#### [What to do]
Print the listing below exactly, images excluded.
Segment Start: Dataset content
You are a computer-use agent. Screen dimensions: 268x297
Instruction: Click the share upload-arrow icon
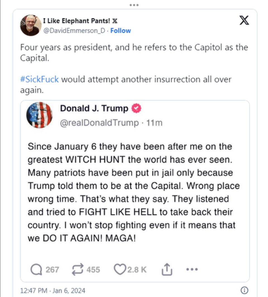point(167,269)
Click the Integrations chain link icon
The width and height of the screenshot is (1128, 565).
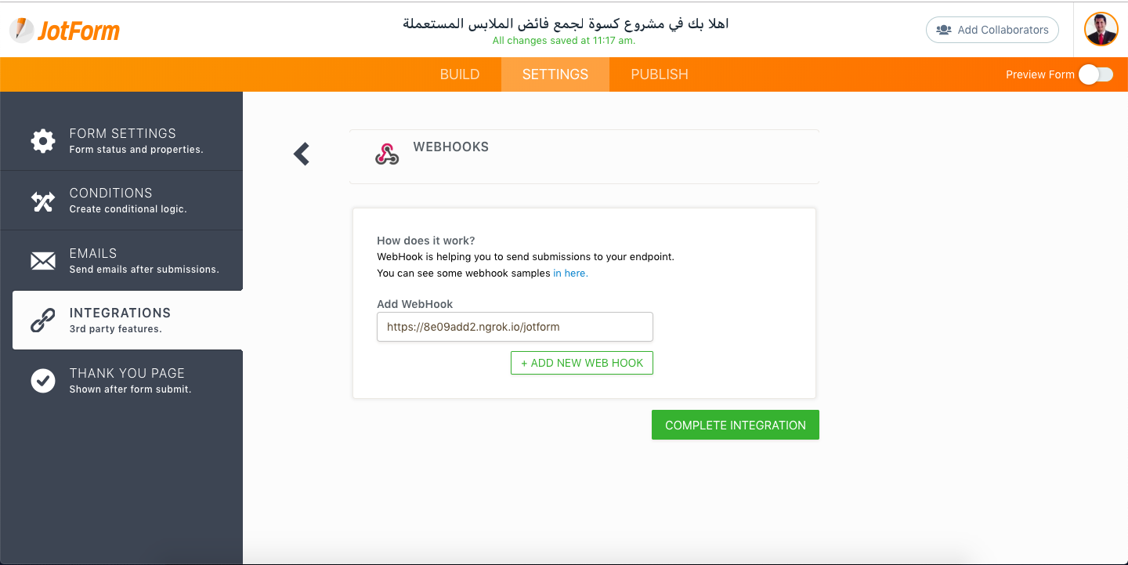[x=43, y=321]
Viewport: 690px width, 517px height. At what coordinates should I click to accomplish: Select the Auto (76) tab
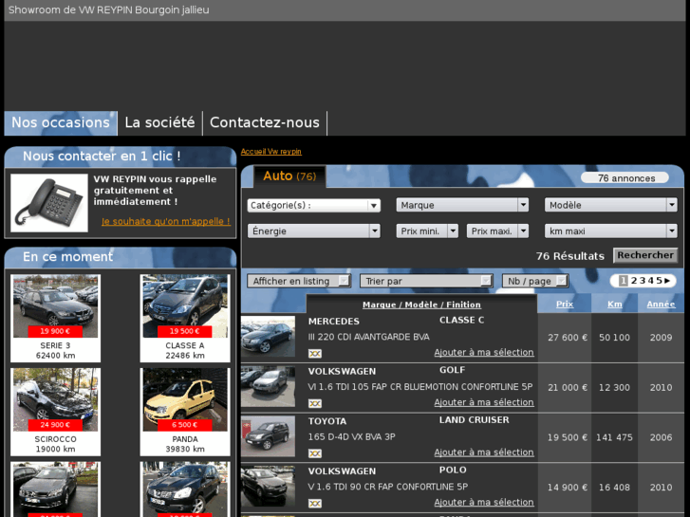tap(289, 176)
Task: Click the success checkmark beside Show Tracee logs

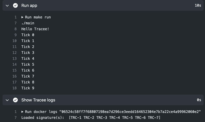Action: [15, 100]

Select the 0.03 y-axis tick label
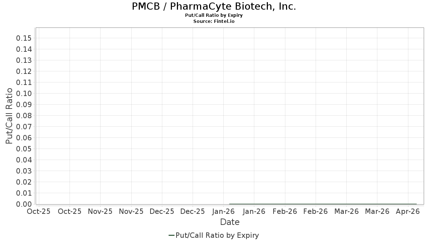[x=24, y=171]
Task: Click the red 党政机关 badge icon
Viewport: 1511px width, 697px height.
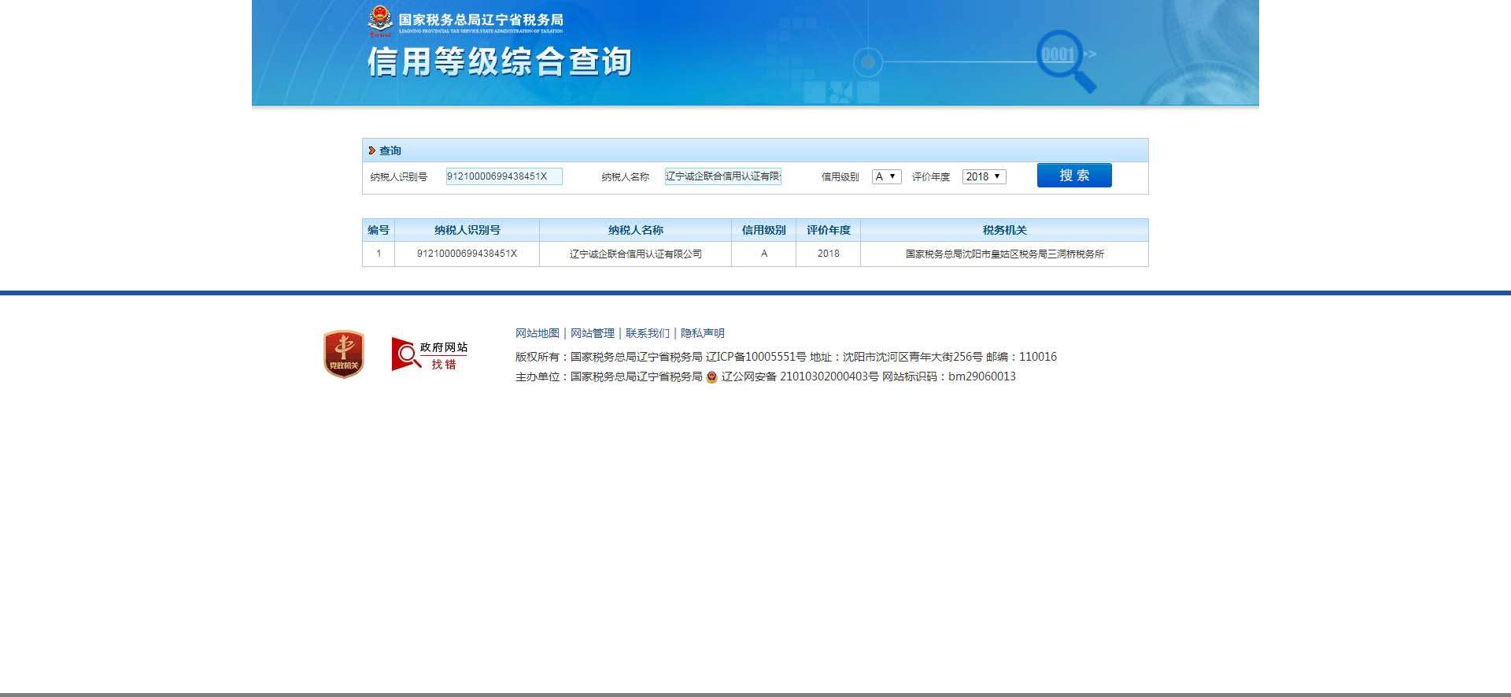Action: point(344,354)
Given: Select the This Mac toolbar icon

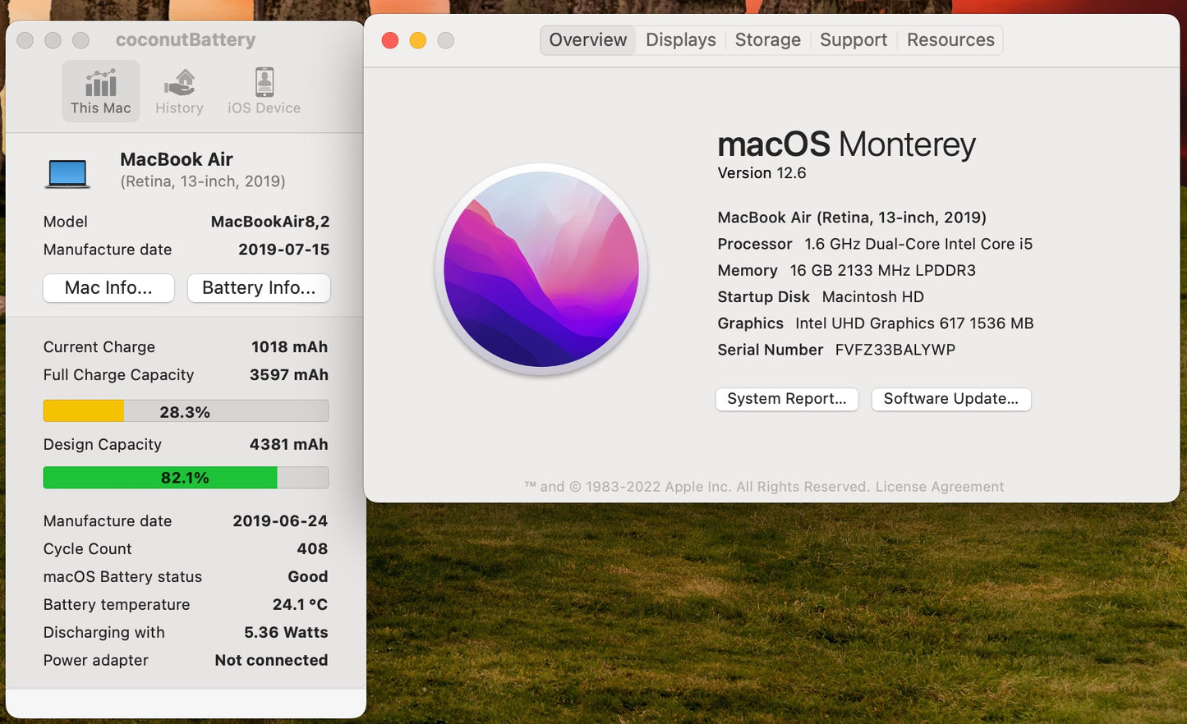Looking at the screenshot, I should [x=100, y=91].
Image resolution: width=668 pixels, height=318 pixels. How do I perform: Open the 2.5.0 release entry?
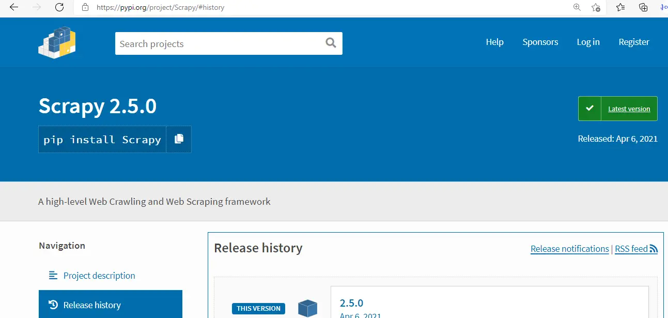351,303
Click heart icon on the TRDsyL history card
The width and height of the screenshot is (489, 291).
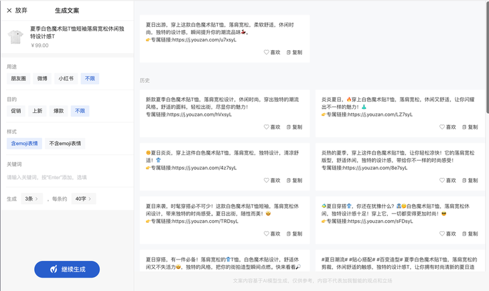267,233
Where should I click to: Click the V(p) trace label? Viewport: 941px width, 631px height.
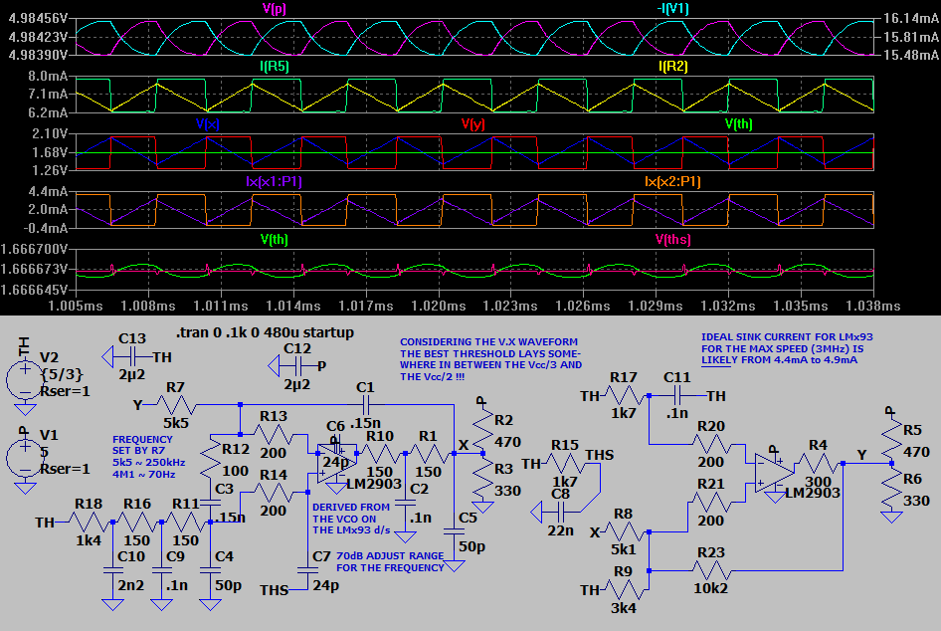(276, 8)
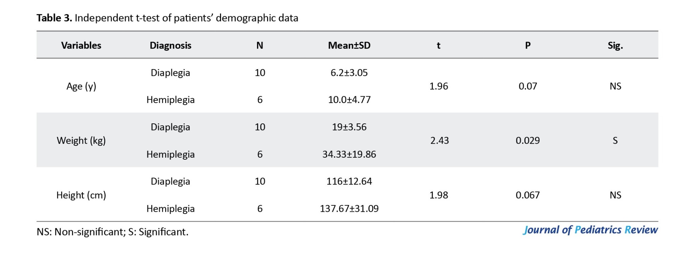677x260 pixels.
Task: Select the 34.33±19.86 mean cell
Action: (x=349, y=155)
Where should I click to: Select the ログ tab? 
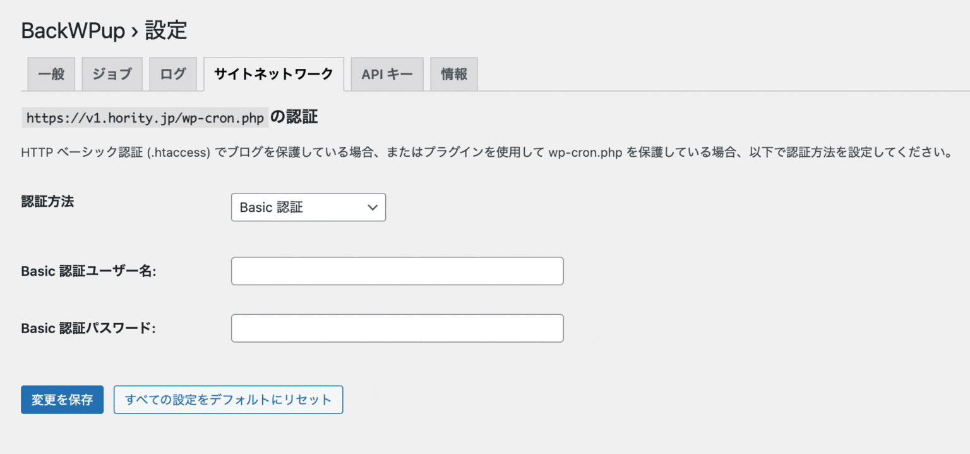[172, 74]
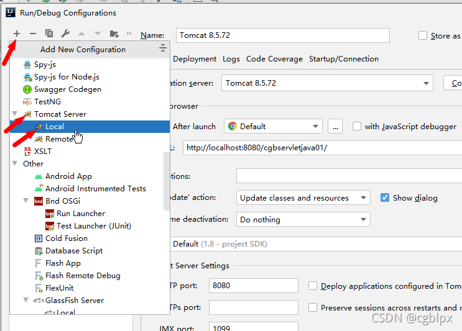Click the HTTP port field showing 8080
The width and height of the screenshot is (462, 331).
pyautogui.click(x=254, y=286)
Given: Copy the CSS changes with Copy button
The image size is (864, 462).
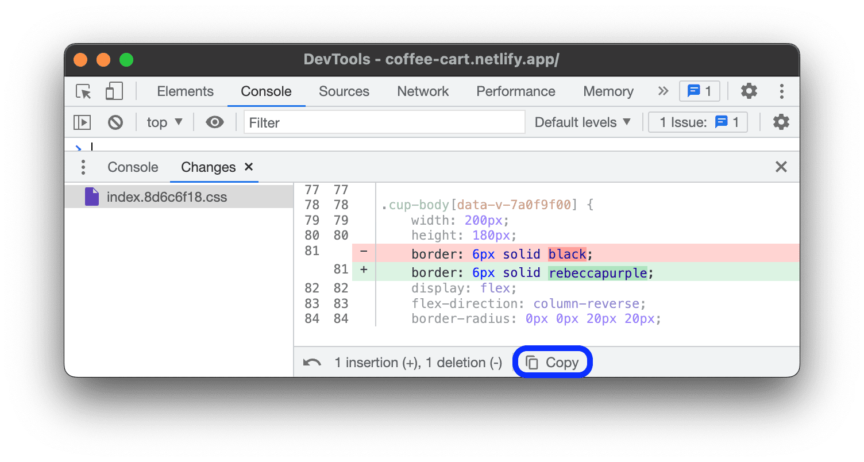Looking at the screenshot, I should pos(552,361).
Segment End: Dataset content
#### [Answer area]
You are a computer-use agent. Screen dimensions: 268x297
Instruction: Click the share upload-arrow icon
point(167,269)
Click the Integrations chain link icon
The width and height of the screenshot is (1128, 565).
[x=43, y=321]
Viewport: 690px width, 517px height. At what coordinates should I click to accomplish: Select the Auto (76) tab
tap(289, 176)
Task: Click the success checkmark beside Show Tracee logs

Action: [15, 100]

Select the 0.03 y-axis tick label
[x=24, y=171]
Task: Click the red 党政机关 badge icon
Viewport: 1511px width, 697px height.
Action: point(344,354)
Given: Select the This Mac toolbar icon

Looking at the screenshot, I should [x=100, y=91].
Image resolution: width=668 pixels, height=318 pixels. How do I perform: Open the 2.5.0 release entry?
351,303
Click heart icon on the TRDsyL history card
The width and height of the screenshot is (489, 291).
267,233
Where should I click to: Click the V(p) trace label? Viewport: 941px width, 631px height.
(276, 8)
677x260 pixels.
Task: Select the 34.33±19.86 mean cell
Action: (x=349, y=155)
Where should I click to: Select the ログ tab? 
[172, 74]
Click the HTTP port field showing 8080
The width and height of the screenshot is (462, 331).
pyautogui.click(x=254, y=286)
Given: Copy the CSS changes with Copy button
The image size is (864, 462).
Looking at the screenshot, I should pos(552,361).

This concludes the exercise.